Problem statement: Could you print all of the data below again, exactly?

Data excerpts Block Start

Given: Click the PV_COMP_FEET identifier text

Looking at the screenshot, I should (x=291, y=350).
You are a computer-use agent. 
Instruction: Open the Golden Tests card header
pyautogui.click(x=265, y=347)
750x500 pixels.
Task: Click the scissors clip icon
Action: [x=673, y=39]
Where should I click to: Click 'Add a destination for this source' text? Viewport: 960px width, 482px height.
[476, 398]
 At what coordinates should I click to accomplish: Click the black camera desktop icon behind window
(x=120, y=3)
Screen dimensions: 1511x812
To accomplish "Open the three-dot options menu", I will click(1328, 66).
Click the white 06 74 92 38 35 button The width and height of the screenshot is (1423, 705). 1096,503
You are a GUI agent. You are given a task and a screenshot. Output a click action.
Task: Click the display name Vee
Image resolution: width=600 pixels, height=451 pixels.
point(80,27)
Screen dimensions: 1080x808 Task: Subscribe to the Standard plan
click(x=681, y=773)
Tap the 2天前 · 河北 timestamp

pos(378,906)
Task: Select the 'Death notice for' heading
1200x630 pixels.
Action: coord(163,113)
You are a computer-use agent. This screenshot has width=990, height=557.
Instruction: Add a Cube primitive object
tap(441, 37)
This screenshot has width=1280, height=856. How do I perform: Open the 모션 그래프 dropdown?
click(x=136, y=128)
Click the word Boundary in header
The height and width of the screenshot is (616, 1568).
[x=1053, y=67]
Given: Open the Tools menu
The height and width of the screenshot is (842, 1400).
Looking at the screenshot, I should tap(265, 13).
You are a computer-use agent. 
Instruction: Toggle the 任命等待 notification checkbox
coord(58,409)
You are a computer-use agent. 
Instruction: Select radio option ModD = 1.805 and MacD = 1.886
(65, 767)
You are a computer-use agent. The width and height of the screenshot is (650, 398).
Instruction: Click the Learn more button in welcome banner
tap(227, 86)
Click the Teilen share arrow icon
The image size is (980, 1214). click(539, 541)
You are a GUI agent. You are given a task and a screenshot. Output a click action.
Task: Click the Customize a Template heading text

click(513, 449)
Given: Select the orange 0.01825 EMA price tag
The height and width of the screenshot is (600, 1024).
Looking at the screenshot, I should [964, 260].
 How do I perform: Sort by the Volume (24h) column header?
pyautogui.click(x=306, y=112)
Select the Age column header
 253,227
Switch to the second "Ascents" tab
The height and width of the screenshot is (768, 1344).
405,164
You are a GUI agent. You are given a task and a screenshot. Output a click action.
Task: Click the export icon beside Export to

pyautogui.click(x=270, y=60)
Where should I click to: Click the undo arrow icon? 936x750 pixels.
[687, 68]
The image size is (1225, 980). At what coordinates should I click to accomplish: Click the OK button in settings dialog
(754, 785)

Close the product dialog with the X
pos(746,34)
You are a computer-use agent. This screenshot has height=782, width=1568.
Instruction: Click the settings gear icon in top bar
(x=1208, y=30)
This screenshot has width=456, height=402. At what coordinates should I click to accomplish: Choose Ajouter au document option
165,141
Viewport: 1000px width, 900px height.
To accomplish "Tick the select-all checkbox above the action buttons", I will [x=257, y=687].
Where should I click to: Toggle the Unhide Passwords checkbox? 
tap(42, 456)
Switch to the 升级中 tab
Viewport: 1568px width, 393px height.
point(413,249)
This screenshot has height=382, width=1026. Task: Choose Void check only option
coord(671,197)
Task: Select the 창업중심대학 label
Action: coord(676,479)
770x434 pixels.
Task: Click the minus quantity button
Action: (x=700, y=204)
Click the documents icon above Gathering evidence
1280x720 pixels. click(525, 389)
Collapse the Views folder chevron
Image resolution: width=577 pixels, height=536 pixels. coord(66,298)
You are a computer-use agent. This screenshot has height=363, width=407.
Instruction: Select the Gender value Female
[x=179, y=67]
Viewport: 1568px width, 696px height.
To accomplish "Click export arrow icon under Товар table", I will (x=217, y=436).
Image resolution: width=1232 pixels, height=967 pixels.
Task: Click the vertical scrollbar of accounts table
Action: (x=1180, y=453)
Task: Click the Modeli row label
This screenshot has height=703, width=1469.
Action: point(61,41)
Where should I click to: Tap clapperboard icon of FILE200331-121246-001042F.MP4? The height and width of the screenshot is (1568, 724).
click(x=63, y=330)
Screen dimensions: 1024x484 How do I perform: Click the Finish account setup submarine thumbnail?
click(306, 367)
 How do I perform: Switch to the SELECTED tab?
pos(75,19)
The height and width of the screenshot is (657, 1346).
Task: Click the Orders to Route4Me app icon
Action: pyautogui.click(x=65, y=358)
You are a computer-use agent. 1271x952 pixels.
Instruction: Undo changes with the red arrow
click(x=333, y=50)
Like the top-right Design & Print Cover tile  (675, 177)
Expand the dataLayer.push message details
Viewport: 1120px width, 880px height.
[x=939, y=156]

Data excerpts Block End

Response:
Given: Click the PV_COMP_FEET identifier text

Looking at the screenshot, I should (x=291, y=350).
You are a computer-use agent. 
Instruction: Open the Golden Tests card header
pyautogui.click(x=265, y=347)
750x500 pixels.
Task: Click the scissors clip icon
Action: [x=673, y=39]
Where should I click to: Click 'Add a destination for this source' text? Viewport: 960px width, 482px height.
[476, 398]
 At what coordinates should I click to accomplish: Click the black camera desktop icon behind window
(x=120, y=3)
Screen dimensions: 1511x812
To accomplish "Open the three-dot options menu", I will click(1328, 66).
Click the white 06 74 92 38 35 button The width and height of the screenshot is (1423, 705). 1096,503
You are a GUI agent. You are given a task and a screenshot. Output a click action.
Task: Click the display name Vee
Image resolution: width=600 pixels, height=451 pixels.
point(80,27)
Screen dimensions: 1080x808 Task: Subscribe to the Standard plan
click(x=681, y=773)
Tap the 2天前 · 河北 timestamp

pos(378,906)
Task: Select the 'Death notice for' heading
1200x630 pixels.
Action: coord(163,113)
You are a computer-use agent. This screenshot has width=990, height=557.
Instruction: Add a Cube primitive object
tap(441, 37)
This screenshot has width=1280, height=856. How do I perform: Open the 모션 그래프 dropdown?
click(x=136, y=128)
Click the word Boundary in header
The height and width of the screenshot is (616, 1568).
[x=1053, y=67]
Given: Open the Tools menu
The height and width of the screenshot is (842, 1400).
Looking at the screenshot, I should tap(265, 13).
You are a computer-use agent. 
Instruction: Toggle the 任命等待 notification checkbox
coord(58,409)
You are a computer-use agent. 
Instruction: Select radio option ModD = 1.805 and MacD = 1.886
(65, 767)
You are a computer-use agent. The width and height of the screenshot is (650, 398).
Instruction: Click the Learn more button in welcome banner
tap(227, 86)
Click the Teilen share arrow icon
The image size is (980, 1214). click(539, 541)
You are a GUI agent. You are given a task and a screenshot. Output a click action.
Task: Click the Customize a Template heading text

click(513, 449)
Given: Select the orange 0.01825 EMA price tag
The height and width of the screenshot is (600, 1024).
Looking at the screenshot, I should [964, 260].
 How do I perform: Sort by the Volume (24h) column header?
pyautogui.click(x=306, y=112)
Select the Age column header
 253,227
Switch to the second "Ascents" tab
The height and width of the screenshot is (768, 1344).
405,164
You are a GUI agent. You are given a task and a screenshot. Output a click action.
Task: Click the export icon beside Export to

pyautogui.click(x=270, y=60)
Where should I click to: Click the undo arrow icon? 936x750 pixels.
[687, 68]
The image size is (1225, 980). At what coordinates should I click to accomplish: Click the OK button in settings dialog
(754, 785)

Close the product dialog with the X
pos(746,34)
You are a computer-use agent. This screenshot has height=782, width=1568.
Instruction: Click the settings gear icon in top bar
(x=1208, y=30)
This screenshot has width=456, height=402. At what coordinates should I click to accomplish: Choose Ajouter au document option
165,141
Viewport: 1000px width, 900px height.
To accomplish "Tick the select-all checkbox above the action buttons", I will [x=257, y=687].
Where should I click to: Toggle the Unhide Passwords checkbox? 
tap(42, 456)
Switch to the 升级中 tab
Viewport: 1568px width, 393px height.
point(413,249)
This screenshot has height=382, width=1026. Task: Choose Void check only option
coord(671,197)
Task: Select the 창업중심대학 label
Action: coord(676,479)
770x434 pixels.
Task: Click the minus quantity button
Action: (x=700, y=204)
Click the documents icon above Gathering evidence
1280x720 pixels. click(525, 389)
Collapse the Views folder chevron
Image resolution: width=577 pixels, height=536 pixels. coord(66,298)
You are a computer-use agent. This screenshot has height=363, width=407.
Instruction: Select the Gender value Female
[x=179, y=67]
Viewport: 1568px width, 696px height.
To accomplish "Click export arrow icon under Товар table", I will (x=217, y=436).
Image resolution: width=1232 pixels, height=967 pixels.
Task: Click the vertical scrollbar of accounts table
Action: (x=1180, y=453)
Task: Click the Modeli row label
This screenshot has height=703, width=1469.
Action: point(61,41)
Where should I click to: Tap clapperboard icon of FILE200331-121246-001042F.MP4? The height and width of the screenshot is (1568, 724).
click(x=63, y=330)
Screen dimensions: 1024x484 How do I perform: Click the Finish account setup submarine thumbnail?
click(306, 367)
 How do I perform: Switch to the SELECTED tab?
pos(75,19)
The height and width of the screenshot is (657, 1346).
Task: Click the Orders to Route4Me app icon
Action: pyautogui.click(x=65, y=358)
You are a computer-use agent. 1271x952 pixels.
Instruction: Undo changes with the red arrow
click(x=333, y=50)
Like the top-right Design & Print Cover tile  (675, 177)
Expand the dataLayer.push message details
Viewport: 1120px width, 880px height.
[x=939, y=156]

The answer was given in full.